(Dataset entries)
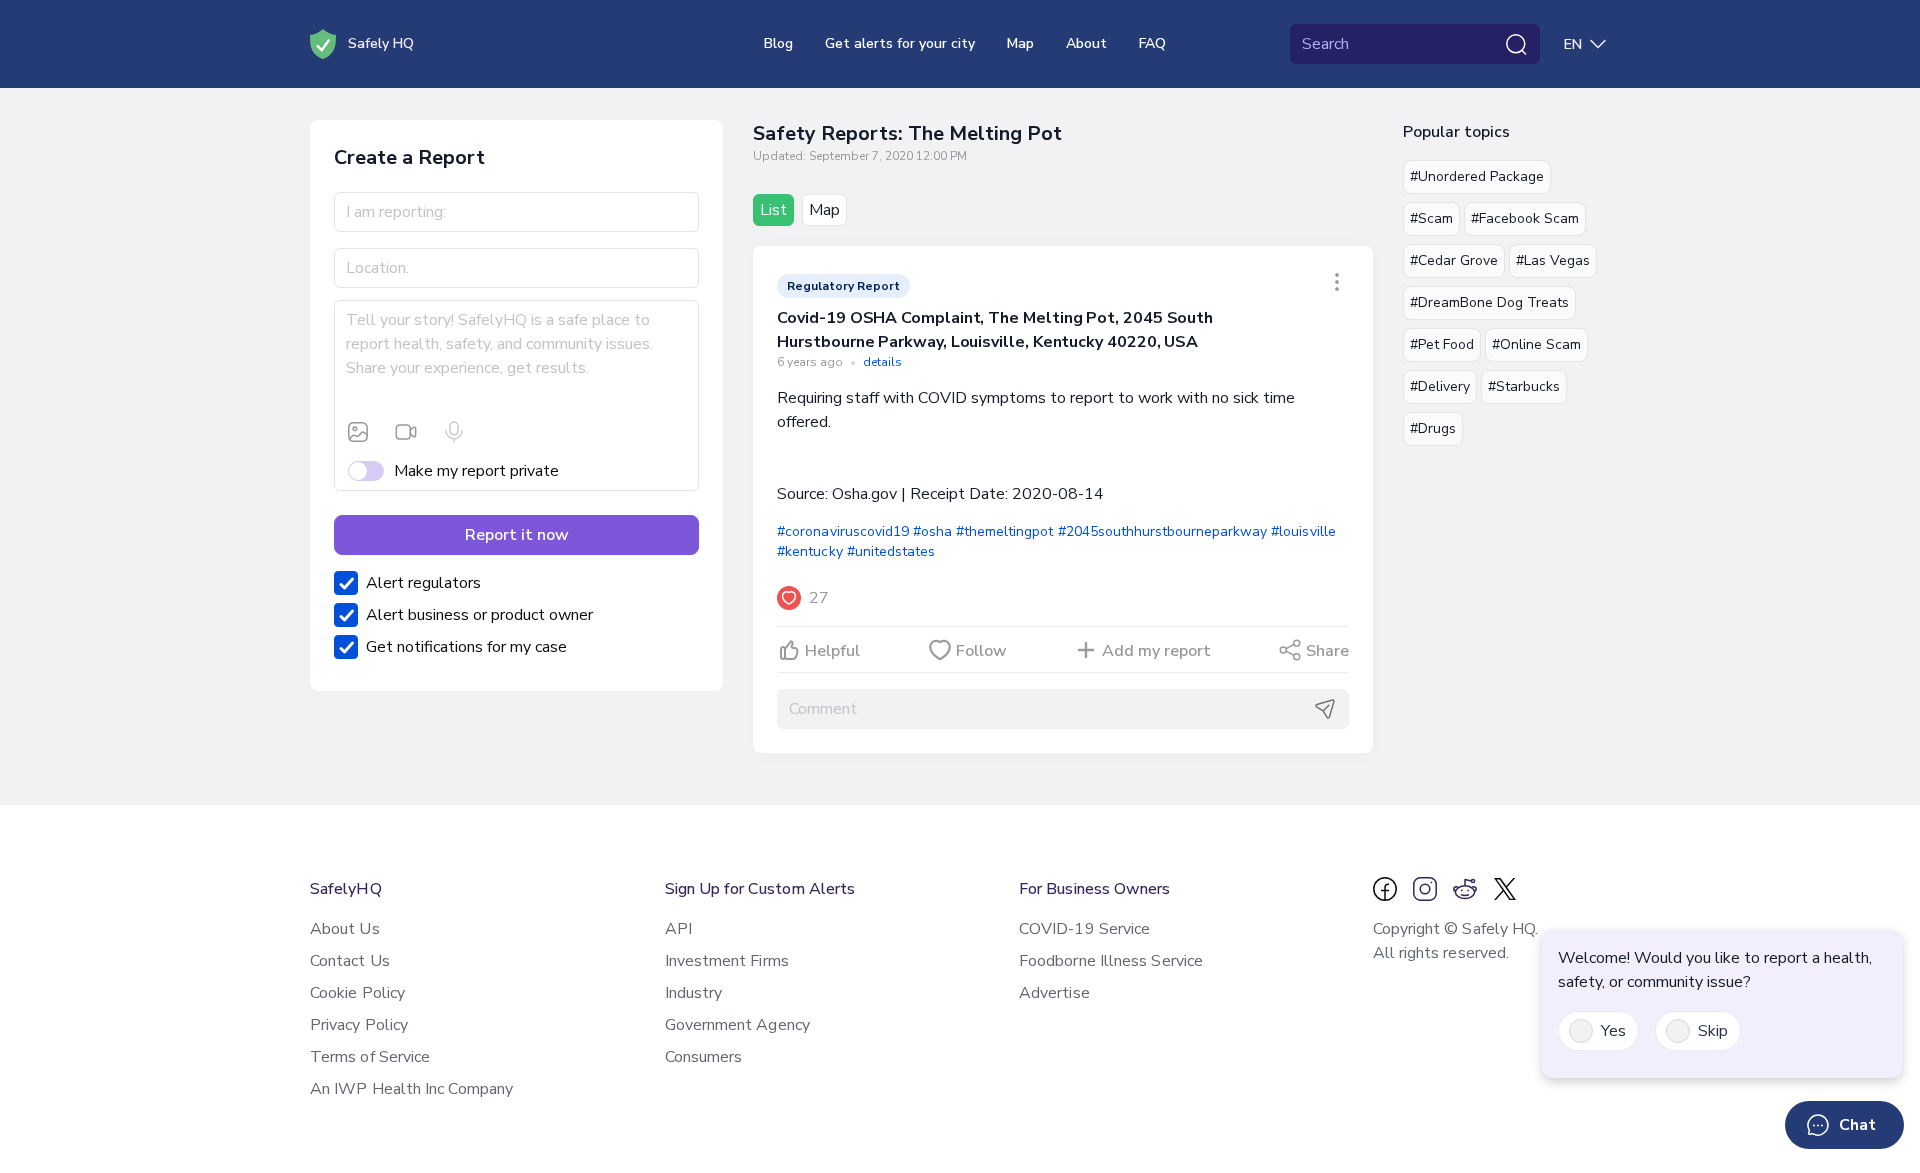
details (882, 362)
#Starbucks (1524, 386)
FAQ (1152, 43)
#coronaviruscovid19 (843, 531)
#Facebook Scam (1525, 218)
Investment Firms (727, 961)
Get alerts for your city (900, 43)
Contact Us (350, 961)
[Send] (1325, 709)
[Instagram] (1425, 889)
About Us (345, 929)
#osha (932, 531)
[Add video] (406, 432)
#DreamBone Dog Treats (1489, 302)
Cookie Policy (357, 993)
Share (1327, 651)
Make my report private (476, 471)
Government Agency (737, 1025)
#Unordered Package (1477, 176)
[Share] (1337, 282)
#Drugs (1433, 428)
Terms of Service (370, 1057)
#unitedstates (891, 551)
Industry (694, 993)
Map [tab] (824, 210)
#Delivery (1440, 386)
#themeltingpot (1004, 531)
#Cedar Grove (1454, 260)
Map (1020, 43)
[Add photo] (358, 432)
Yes (1613, 1031)
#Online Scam (1536, 344)
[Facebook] (1385, 889)
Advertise (1054, 993)
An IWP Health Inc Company (411, 1089)
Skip (1713, 1031)
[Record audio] (454, 432)
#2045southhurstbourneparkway (1163, 531)
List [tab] (773, 210)
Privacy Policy (359, 1025)
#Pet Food (1442, 344)
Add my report (1156, 651)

EXERCISE REQUIREMENTS:
An exact transcription of the data above is needed, without the pictures.

ANSWER AREA:
details (882, 362)
#Starbucks (1524, 386)
FAQ (1152, 43)
#coronaviruscovid19 (843, 531)
#Facebook Scam (1525, 218)
Investment Firms (727, 961)
Get alerts for your city (900, 43)
Contact Us (350, 961)
[Send] (1325, 709)
[Instagram] (1425, 889)
About Us (345, 929)
#osha (932, 531)
[Add video] (406, 432)
#DreamBone Dog Treats (1489, 302)
Cookie Policy (357, 993)
Share (1327, 651)
Make my report private (476, 471)
Government Agency (737, 1025)
#Unordered Package (1477, 176)
[Share] (1337, 282)
#Drugs (1433, 428)
Terms of Service (370, 1057)
#unitedstates (891, 551)
Industry (694, 993)
Map [tab] (824, 210)
#Delivery (1440, 386)
#themeltingpot (1004, 531)
#Cedar Grove (1454, 260)
Map (1020, 43)
[Add photo] (358, 432)
Yes (1613, 1031)
#Online Scam (1536, 344)
[Facebook] (1385, 889)
Advertise (1054, 993)
An IWP Health Inc Company (411, 1089)
Skip (1713, 1031)
[Record audio] (454, 432)
#2045southhurstbourneparkway (1163, 531)
List [tab] (773, 210)
Privacy Policy (359, 1025)
#Pet Food (1442, 344)
Add my report (1156, 651)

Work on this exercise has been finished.